Western Texas Intermediate (WTI) Crude Oil prices enter a bearish consolidation phase during the Asian session on Tuesday and oscillate in a narrow band near the lowest level since early May touched the previous day. The commodity remains on the defensive for the fourth straight day and currently trades just below the mid-$67.00s, down less than 0.20% for the day.
Investors remain worried that a global economic slowdown, particularly in China, will dent fuel demand. Moreover, the
Organization of Petroleum Exporting Countries (OPEC) and the International Energy Agency (IEA) are expected to cut demand forecasts in their respective market updates on Tuesday. This continues to weigh on Crude Oil prices ahead of the crucial US CPI report, which might influence the Fed's policy outlook and drive the US Dollar (USD) price dynamics.
From a technical perspective, a sustained break and acceptance below the $67.00 mark will confirm a fresh bearish breakdown for Crude Oil prices. The black liquid might then accelerate the slide towards the $66.55 intermediate support before eventually dropping to the $66.00 round figure. The downward trajectory could get extended further towards sub-$66.00 levels en route to the $65.45 area, the $65.00 psychological mark and the $64.40-$64.30 region, or the YTD low touched in May.

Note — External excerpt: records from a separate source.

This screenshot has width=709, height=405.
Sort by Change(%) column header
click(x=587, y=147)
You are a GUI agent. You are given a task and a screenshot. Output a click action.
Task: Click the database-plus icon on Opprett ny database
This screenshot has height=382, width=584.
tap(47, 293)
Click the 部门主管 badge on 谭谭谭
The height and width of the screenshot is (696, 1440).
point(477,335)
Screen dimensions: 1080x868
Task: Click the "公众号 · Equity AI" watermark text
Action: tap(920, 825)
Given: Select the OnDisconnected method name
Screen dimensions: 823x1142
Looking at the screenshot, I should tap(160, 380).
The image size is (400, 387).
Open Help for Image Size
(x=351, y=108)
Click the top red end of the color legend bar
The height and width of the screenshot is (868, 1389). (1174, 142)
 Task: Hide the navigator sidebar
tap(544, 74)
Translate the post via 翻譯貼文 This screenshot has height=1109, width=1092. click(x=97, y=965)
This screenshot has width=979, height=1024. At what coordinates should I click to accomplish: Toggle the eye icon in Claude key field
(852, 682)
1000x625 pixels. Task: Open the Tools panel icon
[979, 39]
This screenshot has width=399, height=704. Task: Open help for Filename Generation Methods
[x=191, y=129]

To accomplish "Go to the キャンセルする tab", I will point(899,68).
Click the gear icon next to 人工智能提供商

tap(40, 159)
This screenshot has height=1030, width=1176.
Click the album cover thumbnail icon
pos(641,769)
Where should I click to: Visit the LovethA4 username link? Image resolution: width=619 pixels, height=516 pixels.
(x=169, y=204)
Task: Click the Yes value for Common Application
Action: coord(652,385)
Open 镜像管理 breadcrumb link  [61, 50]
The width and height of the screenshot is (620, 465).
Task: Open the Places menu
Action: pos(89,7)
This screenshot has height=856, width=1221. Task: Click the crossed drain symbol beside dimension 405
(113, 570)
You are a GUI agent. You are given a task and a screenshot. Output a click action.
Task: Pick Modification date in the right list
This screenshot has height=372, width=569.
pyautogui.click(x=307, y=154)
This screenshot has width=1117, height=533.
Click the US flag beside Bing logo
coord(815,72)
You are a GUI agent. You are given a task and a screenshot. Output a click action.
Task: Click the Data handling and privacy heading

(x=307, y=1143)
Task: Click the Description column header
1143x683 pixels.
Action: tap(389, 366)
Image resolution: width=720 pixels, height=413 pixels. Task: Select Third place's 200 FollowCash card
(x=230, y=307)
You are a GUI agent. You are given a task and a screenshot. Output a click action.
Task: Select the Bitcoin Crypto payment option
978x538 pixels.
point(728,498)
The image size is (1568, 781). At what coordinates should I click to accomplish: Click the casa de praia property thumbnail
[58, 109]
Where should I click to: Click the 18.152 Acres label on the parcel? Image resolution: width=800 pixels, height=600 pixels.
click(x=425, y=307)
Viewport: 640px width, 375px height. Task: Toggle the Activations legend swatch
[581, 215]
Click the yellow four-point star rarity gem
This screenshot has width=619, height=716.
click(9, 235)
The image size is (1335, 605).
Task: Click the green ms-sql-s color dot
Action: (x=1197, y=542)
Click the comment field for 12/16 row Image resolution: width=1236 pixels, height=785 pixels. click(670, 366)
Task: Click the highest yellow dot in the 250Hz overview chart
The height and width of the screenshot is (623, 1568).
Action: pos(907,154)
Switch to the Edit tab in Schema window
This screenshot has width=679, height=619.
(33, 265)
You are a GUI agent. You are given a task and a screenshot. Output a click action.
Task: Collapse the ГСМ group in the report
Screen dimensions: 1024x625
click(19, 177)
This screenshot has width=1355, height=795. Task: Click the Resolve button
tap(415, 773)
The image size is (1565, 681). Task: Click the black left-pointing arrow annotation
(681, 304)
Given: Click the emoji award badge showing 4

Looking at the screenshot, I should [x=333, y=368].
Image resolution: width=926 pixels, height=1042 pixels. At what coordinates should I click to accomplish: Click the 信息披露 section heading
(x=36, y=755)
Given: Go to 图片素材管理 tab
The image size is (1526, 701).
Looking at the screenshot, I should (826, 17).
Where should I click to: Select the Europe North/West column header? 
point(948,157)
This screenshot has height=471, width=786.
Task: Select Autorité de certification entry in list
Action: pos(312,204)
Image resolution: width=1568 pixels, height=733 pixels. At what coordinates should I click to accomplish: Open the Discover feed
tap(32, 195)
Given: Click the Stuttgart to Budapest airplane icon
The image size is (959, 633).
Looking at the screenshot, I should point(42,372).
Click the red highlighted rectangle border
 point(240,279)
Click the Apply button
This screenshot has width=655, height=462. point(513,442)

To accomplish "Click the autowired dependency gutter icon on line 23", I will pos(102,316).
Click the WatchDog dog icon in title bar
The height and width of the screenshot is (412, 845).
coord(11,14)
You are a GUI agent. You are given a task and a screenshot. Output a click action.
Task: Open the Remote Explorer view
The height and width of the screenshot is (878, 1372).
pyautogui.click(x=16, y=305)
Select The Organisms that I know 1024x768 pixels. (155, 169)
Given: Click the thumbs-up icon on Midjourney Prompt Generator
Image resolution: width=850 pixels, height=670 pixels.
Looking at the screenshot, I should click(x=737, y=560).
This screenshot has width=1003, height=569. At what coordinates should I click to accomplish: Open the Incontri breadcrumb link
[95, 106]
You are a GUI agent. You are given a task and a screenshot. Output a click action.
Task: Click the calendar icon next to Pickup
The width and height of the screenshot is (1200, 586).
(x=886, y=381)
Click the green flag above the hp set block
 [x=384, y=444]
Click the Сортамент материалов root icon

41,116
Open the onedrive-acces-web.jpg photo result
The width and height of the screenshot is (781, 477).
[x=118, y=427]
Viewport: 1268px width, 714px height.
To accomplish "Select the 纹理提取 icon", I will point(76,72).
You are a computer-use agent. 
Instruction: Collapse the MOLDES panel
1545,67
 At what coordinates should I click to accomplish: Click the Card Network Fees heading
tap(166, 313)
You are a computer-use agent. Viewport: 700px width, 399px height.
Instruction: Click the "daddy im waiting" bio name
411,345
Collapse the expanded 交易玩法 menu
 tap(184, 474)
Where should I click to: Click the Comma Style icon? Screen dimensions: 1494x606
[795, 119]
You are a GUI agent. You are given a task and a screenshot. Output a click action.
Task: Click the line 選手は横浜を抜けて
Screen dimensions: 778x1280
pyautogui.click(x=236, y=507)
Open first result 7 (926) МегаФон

On the flip side, any attempted recovery might now confront some resistance near the $68.00 round figure, above which a bout of a short-covering has the potential to lift Crude Oil prices to the $68.50-$68.55 resistance zone. Some follow-through buying could pave the way for an additional recovery towards the $69.00 mark. The black liquid could eventually climb further beyond the $69.40-$69.45 region, towards reclaiming the $70.00 psychological mark.